至って平凡で取りたてて言うことではないのかもしれないけど、この不思議ちゃんの隣にいると逆に普通すぎて違和感なくらいだった。
…いやマジでなんでこの人こんなとこにいんだろ。鬼灯さんの幼馴染とか遠い親類とかなんとか聞いた気がするけど。
こう見えてなんかエキセントリックな裏の顔でもあんのかな。イヤだな。人が信じられなくなりそうだ。

「…そういやサラッと流しちゃいましたけど、座敷童って福を運ぶんですか」
「そうですよ」
「初耳だよねー」

のんびりとした相槌を打ってきた彼女をスルーして、鬼灯さんは座敷童とはなんたるかを説明しだして、彼女また気にした様子もなく座敷童を構っていた。
なんだろう自由人なのかなこの人ら。
発展途上にある商家を好んで住み着き繁盛を招くイタズラ好きの妖怪で、しかし家人が努力をやめて堕落しだした途端に出てってしまうらしい。そしてその商家は没落すると。

「そういうシビアでシニカルな所私大好きです。お小遣いあげちゃいます」
「姪っ子に甘い親戚のオッサン」
「鬼灯くん私も私も」

知り合いの意外な一面を見た気分だった。鬼灯さんは小銭を座敷童の手に乗せている。
場の流れにノッて彼女もねだるように手を差し出していたが、
冷たい目をした鬼灯さんが彼女の手に乗せたのはお松人形の領収書だった。対応がえらくシビアだ。
そんでアンタも素直に受けとんのかよ。支払うんかい。姪っ子にあまい親戚のおばちゃんか。

この座敷童二人は大手企業を転々としつつも長居は出来なかったのだと聞いて、新聞に載っていた、現世の会社が続々倒産したという記事が脳裏によぎる。話が繋がった。
これからは現世から撤退し、地獄で住居探しをするという座敷童。
暗い奥座敷がすきな座敷童にとっても妖怪にとっても、四六時中明るい現世というのは住みにくい世に変貌しているようだった。
暗がりを怖がる人間の本能が彼らに明かりを灯させる。
なら地獄はますます暗がりをウリにしていかなければと鬼灯さんは言う。


「さて、この子たちの住む家を探さなくては」

ではまた、と座敷童を左右にはべらせながら鬼灯さんは去っていった。
彼女もこちらにぺこりと会釈して、ついでにばいばいと手を振ってきたのでつられて振り返した。
背中が小さくなってもなんとなくぽけっと二人(+子供二人)を眺めていた。
途中で彼女がおいでおいでと手を伸ばすと、座敷童も素直に呼び寄せられているのが見えた。
なんやかんや鬼灯さんだけでなく、あの人にも懐いているのかもしれない。
世知辛いのは現世の人間もそうなのかもしれないけど、オバケが肩身狭く住む所もなくなったというのも悲しいことだなと少し感傷的になった。

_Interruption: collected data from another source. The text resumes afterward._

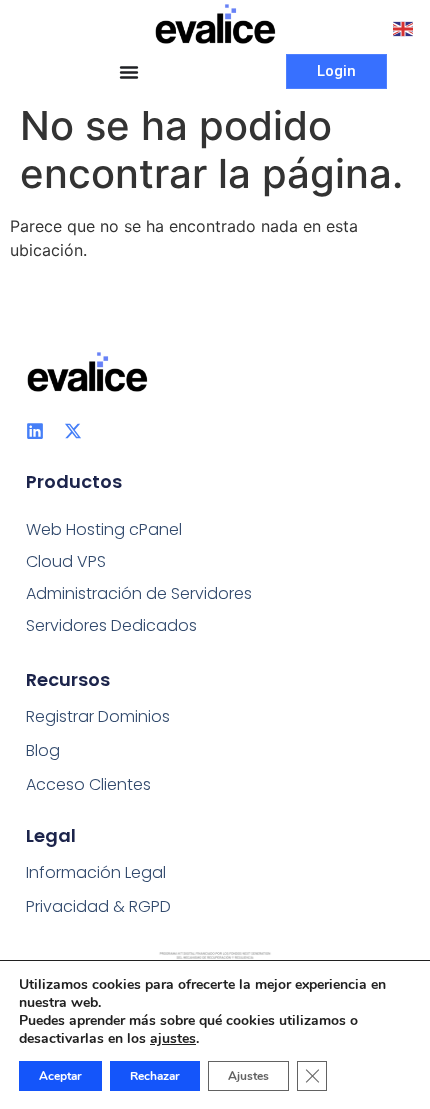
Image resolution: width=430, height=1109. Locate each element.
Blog (43, 750)
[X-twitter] (73, 431)
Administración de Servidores (139, 593)
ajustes (173, 1039)
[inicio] (215, 24)
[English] (404, 27)
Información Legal (96, 872)
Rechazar (155, 1076)
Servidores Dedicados (111, 625)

住み込みで働いている住居兼職場に帰った夜、就寝しようとした俺の枕元に座敷童が佇んでいたことに気づいた瞬間、その感傷もなくなる。
鬼灯さんが企てた悪戯にならない悪戯だった。
吉兆の神獣の店VS座敷童とか企てんのやめてほしい。ウチの上司が負けたら俺の生活にもダイレクトに響くじゃねえか。